#### Selection
[start]
The Twelve Tables(
Lex XII Tabularum) were the earliest codification of
Roman Law. It came about in 450 B.C., in response to demonstrations by the
plebeians, who protested for written laws that supposedly would protect them from arbitrary judgements of the upper classes. No complete copy of the original survives, but the tables were widely
quoted by later authors (especially
Cicero) and can thus be reconstructed. These laws were almost certainly preexisting customs now published in the form of statutes, inscribed on twelve tablets that were fastened to the speaker's stand in the Roman Forum. It shows the importance of form in Roman law as well as another Roman legacy in modern society.
Though all the world exclaim against me, I will say what I think: that single little book of the Twelve Tables, if anyone looks to the fountains and sources of laws, seems to me, assuredly, to surpass the libraries of all the philosophers, both in weight and authority, and in plenitude of utility. (Cicero, De Oratore, I.44)
The laws are in sequential order below, without some sections which have not yet been reconstructed:
Table I.
1. If anyone
summons a man before the magistrate, he must go. If the man summoned does not go, let the one summoning him
call the bystanders to witness and then take him by force.
2. If he
shirks or runs away, let the summoner lay hands on him.
3. If illness or old age is the hindrance, let the summoner provide a team. He need not provide a covered carriage
with a pallet unless he chooses.
4. Let the protector of a
landholder be a landholder; for one of the
proletariat, let anyone that cares, be protector.
6-9. When the
litigants settle their case by compromise, let the magistrate announce it. If they do not compromise,
let them state each his own side of the case, in the
comitium of the
forum before noon. Afterwards let them talk it out together, while both are present. After noon, in case either party has failed to appear, let the magistrate pronounce
judgment in favor of the one who is present. If both are present the
trial may last until
sunset but no later.
Table II.
2. He whose
witness has failed to appear may summon him by
loud calls before his house every third day.
Table III.
1. One who has
confessed a
debt, or against whom judgment has been pronounced, shall have thirty days to pay it in.
After that forcible seizure of his person is allowed. The creditor shall bring him before the magistrate. Unless he pays the amount of the judgment or some one in the presence of the magistrate interferes in his behalf as protector the creditor so shall take him home and fasten him in
stocks or fetters. He shall fasten him with not less than fifteen pounds of weight
or, if he choose, with more. If the
prisoner choose, he may
furnish his own food. If he does not, the creditor must give him a pound of
meal daily; if he choose he may give him more.
2. On the third market day let them divide his body among them. If they cut more or less than each one's share it
shall be no crime.
3. Against a foreigner the right in property shall be valid forever.
Table IV.
1. A dreadfully
deformed child shall be quickly killed.
2. If a father
sell his son three times, the son shall be free from his father.
[end]
#### Request A
List every table heading that appears in the passage on the Twelve Tables.
#### Request B
Extend the passage on the Twelve Tables past its last sentence.

Interface element records:
[start]
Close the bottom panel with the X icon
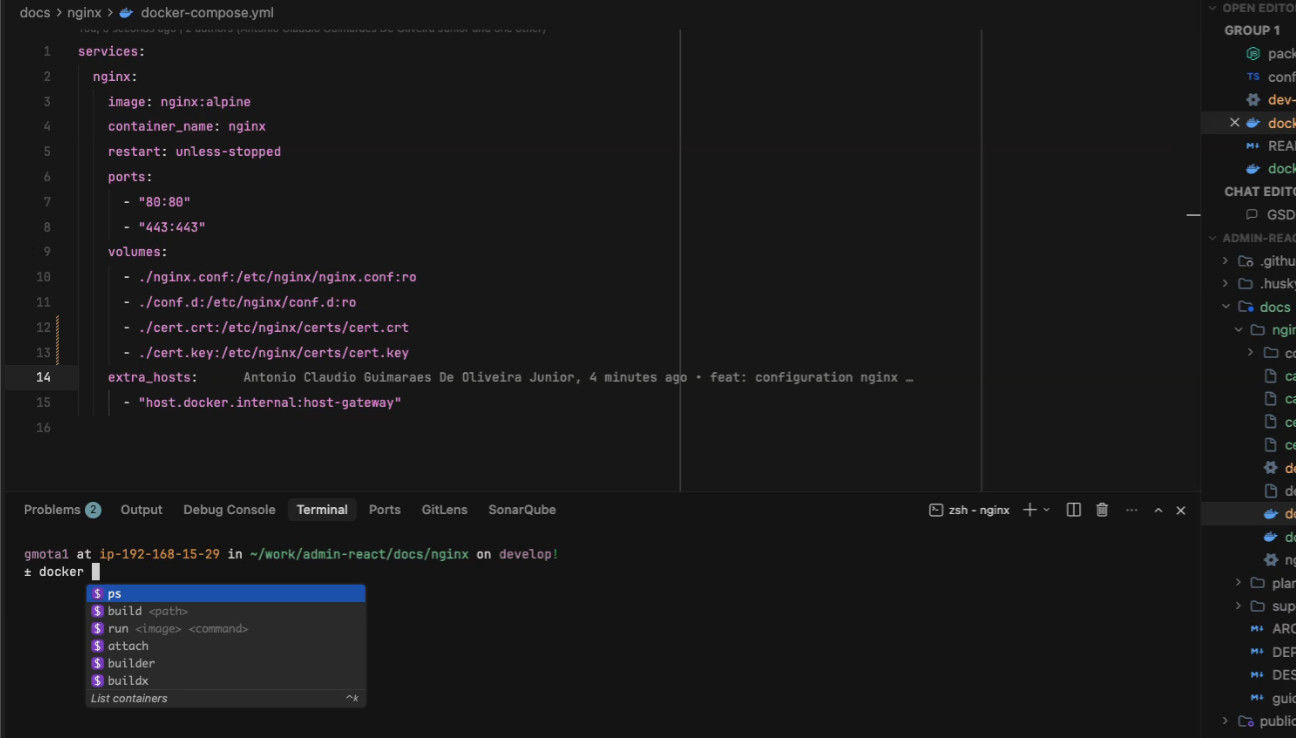This screenshot has width=1296, height=738. pos(1181,510)
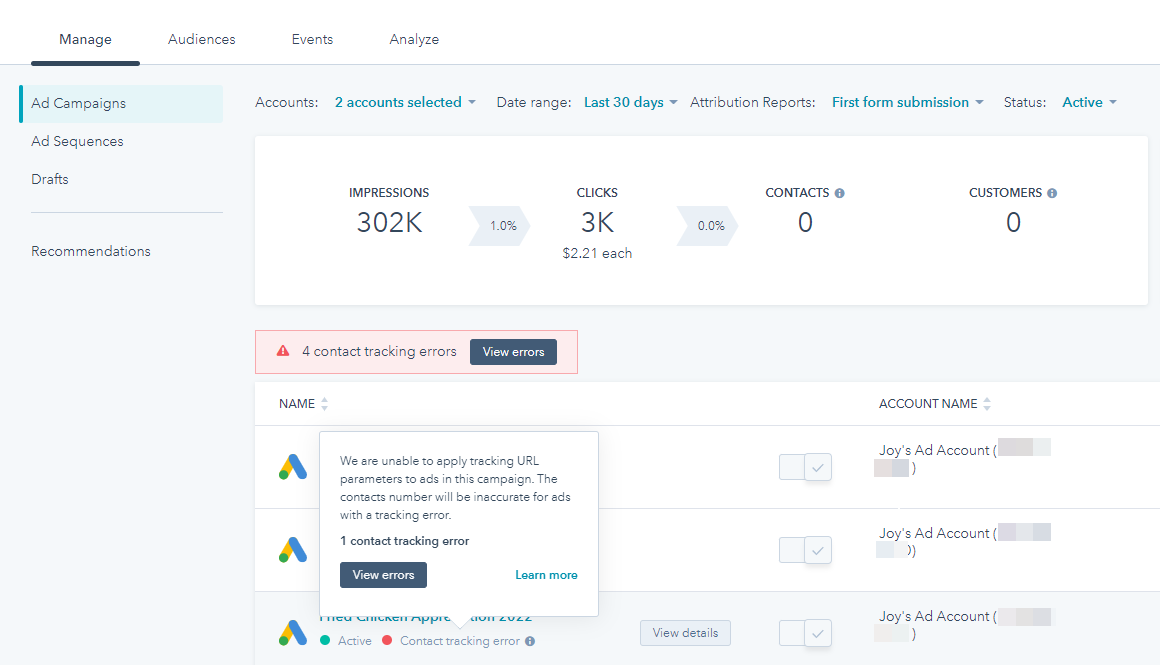This screenshot has height=665, width=1160.
Task: Open the Analyze tab
Action: tap(414, 39)
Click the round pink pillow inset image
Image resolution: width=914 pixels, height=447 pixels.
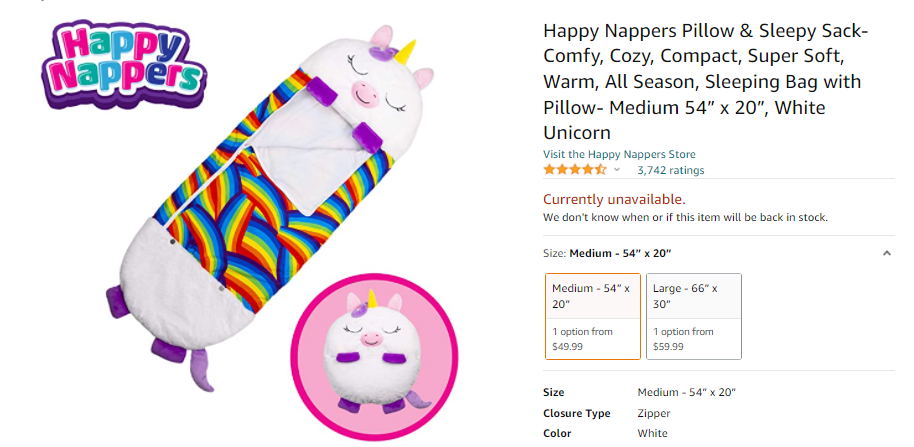tap(372, 356)
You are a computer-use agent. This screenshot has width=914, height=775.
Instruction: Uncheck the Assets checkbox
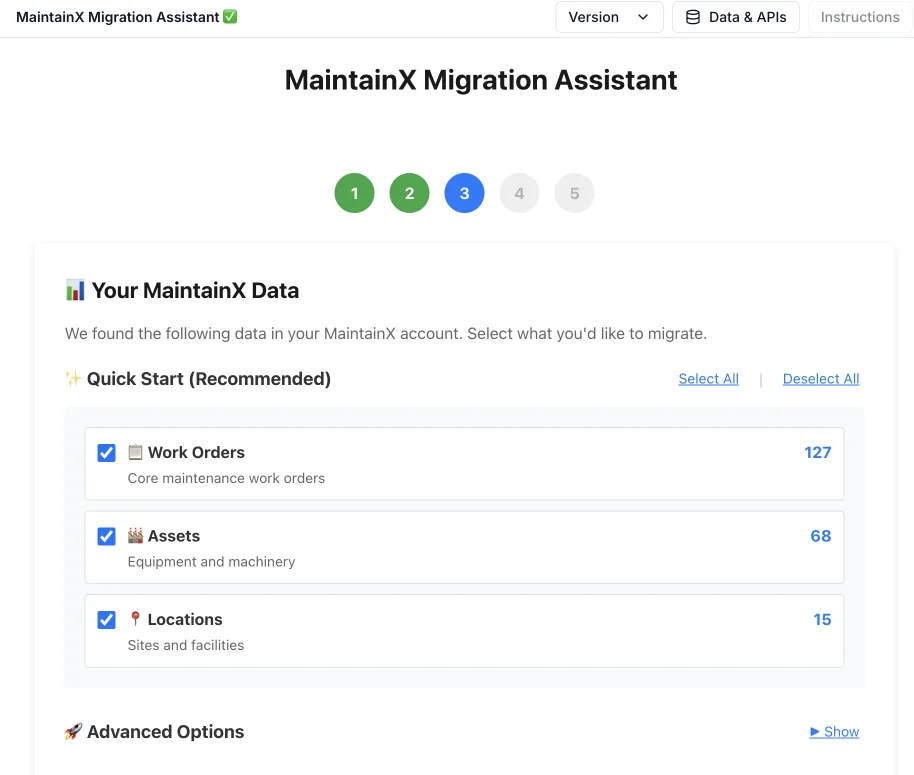coord(106,537)
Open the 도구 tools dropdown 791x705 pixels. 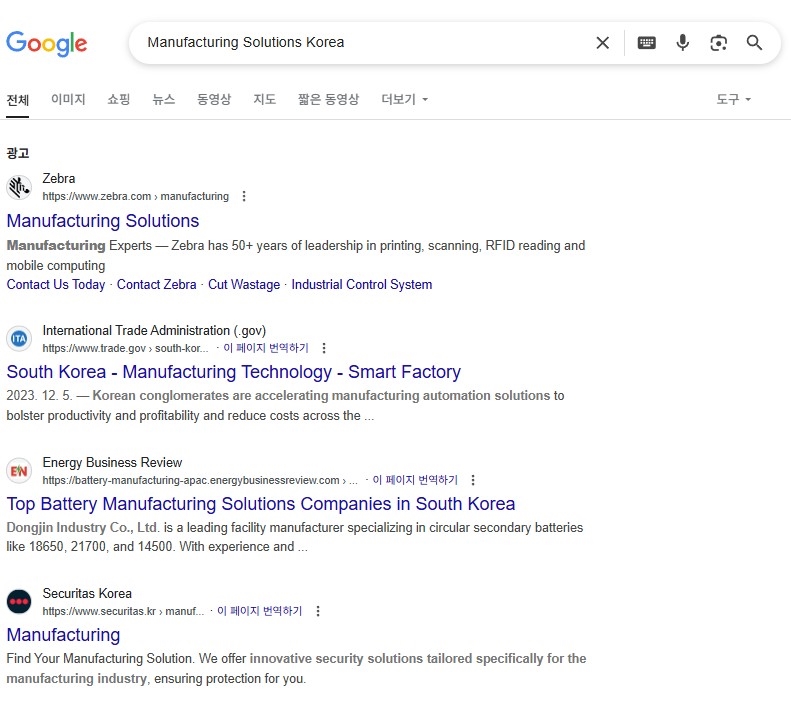tap(733, 100)
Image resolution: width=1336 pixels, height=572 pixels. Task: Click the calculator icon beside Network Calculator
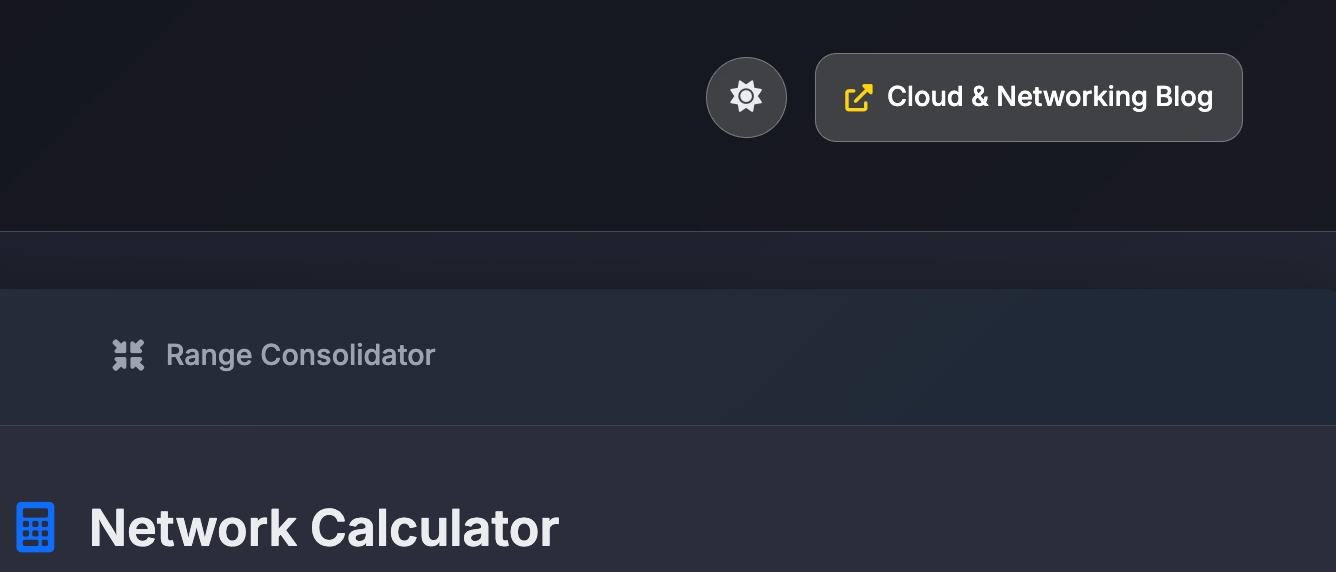pos(36,527)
[end]
#### Result A
Table I.
Table II.
Table III.
Table IV.

#### Result B
3. As a man has provided in his will in regard to his money and the care of his property, so let it be binding. If he
has no heir and dies intestate, let the nearest agnate have the inheritance. If there is no agnate, let the members of his
gens have the inheritance.
4. If one is mad but has no guardian, the power over him and his money shall belong to his agnates and the members of his gens.
5. A
child born after ten months since the father's death will not be admitted into a
legal inheritance.
Table V.
1.
Females should remain in guardianship even when they have attained their majority.
Table VI.
1. When one makes a bond and a conveyance of property, as he has made
formal declaration so let it be binding.
3. A beam that is built into a house or a vineyard trellis one may not take from its place.
5. Usucapio of movable things requires one year's
possession for its completion; but usucapio of an estate and buildings
two years.
6. Any woman who does not wish to be subjected in this manner to the hand of her husband should be absent three nights
in succession every year, and so interrupt the
usucapio of each year.
Table VII.
1. Let them keep the road in order. If they have not paved it, a man may drive his team where he likes.
9. Should a tree on a neighbor's farm be bend crooked by the wind and lean over your farm, you may take legal action
for removal of that tree.
10. A man might gather up
fruit that was falling down onto
another man's farm.
Table VIII.
2. If one has
maimed a limb and does not compromise with the injured person, let there be
retaliation. If one has broken a bone of a freeman with his hand or with a cudgel, let him pay a penalty of three hundred coins If he has broken the bone of a slave, let him have one hundred and fifty coins. If one is
guilty of insult, the penalty shall be twenty-five coins.
3. If one is
slain while committing theft by night, he is rightly slain.
4. If a patron shall have devised any deceit against his client, let him be accursed.
5. If one shall permit himself to be summoned as a witness, or has been a weigher, if he does not give his testimony,
let him be noted as dishonest and incapable of acting again as witness.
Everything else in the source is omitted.